Your instructions
Show every line of the records below that contains the word "Task".

Given entries
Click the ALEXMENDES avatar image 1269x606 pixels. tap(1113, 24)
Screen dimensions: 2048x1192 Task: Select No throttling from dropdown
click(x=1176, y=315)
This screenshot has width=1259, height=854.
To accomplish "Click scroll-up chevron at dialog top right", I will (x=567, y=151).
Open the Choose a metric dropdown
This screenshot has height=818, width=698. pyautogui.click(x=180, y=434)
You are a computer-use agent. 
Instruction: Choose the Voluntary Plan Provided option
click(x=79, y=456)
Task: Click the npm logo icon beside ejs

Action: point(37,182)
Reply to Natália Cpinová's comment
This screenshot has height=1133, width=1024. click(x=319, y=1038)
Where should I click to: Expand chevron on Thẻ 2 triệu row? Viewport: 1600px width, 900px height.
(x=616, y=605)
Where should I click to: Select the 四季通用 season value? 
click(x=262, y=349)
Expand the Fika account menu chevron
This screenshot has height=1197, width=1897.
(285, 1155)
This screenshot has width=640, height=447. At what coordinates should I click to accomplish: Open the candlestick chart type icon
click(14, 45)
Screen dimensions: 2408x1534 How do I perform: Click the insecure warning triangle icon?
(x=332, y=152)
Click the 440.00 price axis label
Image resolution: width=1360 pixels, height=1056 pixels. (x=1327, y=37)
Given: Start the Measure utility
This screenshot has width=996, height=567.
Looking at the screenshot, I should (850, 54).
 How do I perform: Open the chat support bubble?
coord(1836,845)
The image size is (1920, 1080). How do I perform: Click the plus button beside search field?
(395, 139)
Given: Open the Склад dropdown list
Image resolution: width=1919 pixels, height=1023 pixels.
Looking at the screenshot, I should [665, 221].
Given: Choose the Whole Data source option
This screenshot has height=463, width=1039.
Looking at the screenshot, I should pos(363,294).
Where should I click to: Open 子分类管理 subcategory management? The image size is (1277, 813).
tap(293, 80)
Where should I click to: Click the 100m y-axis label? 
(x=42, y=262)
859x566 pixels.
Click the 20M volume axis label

Correct answer
Screen dimensions: 2048x1192 Task: Select No throttling from dropdown
Task: Click the npm logo icon beside ejs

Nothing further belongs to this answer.